I think all authors inspire me. Obviously there are great authors whose books I love. Writers who just create these amazing worlds that you completely lose yourself in, like J.K. Rowling and Orson Scott Card and Ann Brashear and, of course, you. (I know that sounds like I’m brown nosing, but it’s true!) [Awww...thanks!] For me, one of the signs that a writer is awesome in when I start dreaming about his or her book as I’m reading it. It’s like their world is so complete and so huge, my brain can’t even take it all in during the day. I need extra time to process it. Those are the kinds of books and authors that inspire me.
And then of course there are all the writers that are part of my circle of friends. They inspire me in different ways. Not only do I love their books, but I see how hard they work. Knowing how much work they put in really raises the bar. It makes me go the extra mile as a writer.
8.) Do you have a writing routine? Talk process for a moment, how do the words get on the page?
It’s best for me if I write every day. I find my brain stays in the story that way. I usually write in the morning, after I get back from taking my son to school, then again in the evening after everyone else is asleep. The hours from about 2:00 to 9:00 are family time, the rest of the time I’m usually doing something writing related.
I write a pretty sloppy first draft and then revise a lot. I wish I could say I was one of those writers that writes the first draft quickly. Unfortunately, for me, the first draft is usually slow and painful, with a lot of wrong turns. Once the draft is done, I usually trim a lot and then add in a lot more, in addition to just general massaging.
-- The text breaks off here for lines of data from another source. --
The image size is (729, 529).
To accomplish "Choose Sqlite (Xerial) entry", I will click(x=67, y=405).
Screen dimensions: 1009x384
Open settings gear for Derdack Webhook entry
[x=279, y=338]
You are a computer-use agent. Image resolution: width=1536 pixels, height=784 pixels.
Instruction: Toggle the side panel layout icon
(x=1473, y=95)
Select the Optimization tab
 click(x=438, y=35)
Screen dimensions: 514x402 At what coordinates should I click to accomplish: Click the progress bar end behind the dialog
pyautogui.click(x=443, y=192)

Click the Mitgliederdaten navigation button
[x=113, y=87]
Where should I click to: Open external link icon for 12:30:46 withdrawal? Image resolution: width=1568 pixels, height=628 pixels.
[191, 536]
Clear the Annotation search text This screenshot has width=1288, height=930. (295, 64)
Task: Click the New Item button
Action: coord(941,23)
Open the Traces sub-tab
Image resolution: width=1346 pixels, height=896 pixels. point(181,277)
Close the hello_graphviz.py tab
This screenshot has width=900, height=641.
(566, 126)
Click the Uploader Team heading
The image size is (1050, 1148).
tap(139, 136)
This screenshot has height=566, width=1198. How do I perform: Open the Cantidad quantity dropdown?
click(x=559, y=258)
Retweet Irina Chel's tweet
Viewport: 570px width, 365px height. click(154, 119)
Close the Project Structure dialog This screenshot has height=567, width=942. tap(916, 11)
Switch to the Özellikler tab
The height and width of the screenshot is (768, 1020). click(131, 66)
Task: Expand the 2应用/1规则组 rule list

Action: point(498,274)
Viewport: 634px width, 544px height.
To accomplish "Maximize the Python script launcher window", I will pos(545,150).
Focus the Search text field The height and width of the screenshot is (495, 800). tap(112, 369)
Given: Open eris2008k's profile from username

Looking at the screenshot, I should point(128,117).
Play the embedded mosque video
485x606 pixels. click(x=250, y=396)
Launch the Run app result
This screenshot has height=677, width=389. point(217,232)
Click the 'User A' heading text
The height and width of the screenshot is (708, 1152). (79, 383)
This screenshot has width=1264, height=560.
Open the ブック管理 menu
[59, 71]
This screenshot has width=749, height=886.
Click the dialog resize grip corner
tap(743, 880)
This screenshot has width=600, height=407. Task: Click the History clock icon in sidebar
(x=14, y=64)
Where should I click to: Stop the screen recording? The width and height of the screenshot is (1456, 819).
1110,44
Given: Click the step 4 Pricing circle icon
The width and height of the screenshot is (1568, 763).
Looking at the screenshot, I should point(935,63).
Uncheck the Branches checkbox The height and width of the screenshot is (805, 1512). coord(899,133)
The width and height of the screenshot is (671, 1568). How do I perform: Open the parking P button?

THE FARM is a pretty long book (just over 110,000 words), but I cut at least 20,000 words in the final stage of revising. I’ve had friends say, “Oh, well, you should put those cut scenes up on your website because readers might be interested.” Um … no. I’m sure no one would be interested. When I cut all those words at the end, I’m trimming out all the times the characters have the same conversation five different times because I wasn’t sure when they needed to have it. Or the times they have a five page long conversation about something not interesting at all, like soup or acorn squash or squirrels. I’m not kidding. I’ve actually trimmed convos about all of those things out of my books. And nobody needs to read a two page discussion about soup. [They might if it's interesting enough :)]
So that’s my process in a nut shell. I wish it was faster or more fun or cooler, but it’s not. As writers, I think it’s very important to be willing to try new things, but at the same, we’re kind of stuck with how our brain creates. But I love talking process and hearing about other people’s process, so thanks for asking! [You're welcome]
9.) Office? Closet? Corner of the living room? Do you have a set place to write? A favorite?
I write all over the house. I have an office, and I write there sometimes, but I also write on the sofa, at the kitchen table, in bed, on the front porch and sitting at the foot of my kids’ beds as they fall asleep at night. And that’s in addition to writing at coffee shops.
10.) What are you writing now? What's coming out next?
I’m working on two projects right now. First off is the sequel to THE FARM, which is tentatively titled THE LAIR. That will be out next year. I’m also playing around with a prequel novella called THE BEFORE. That will be available briefly on my website as a free read and then as a prize people can earn if they join my Green Team. http://www.escapethefarm.com/green-teams/
Thanks for the great answers, Emily. Your new projects sound very interesting!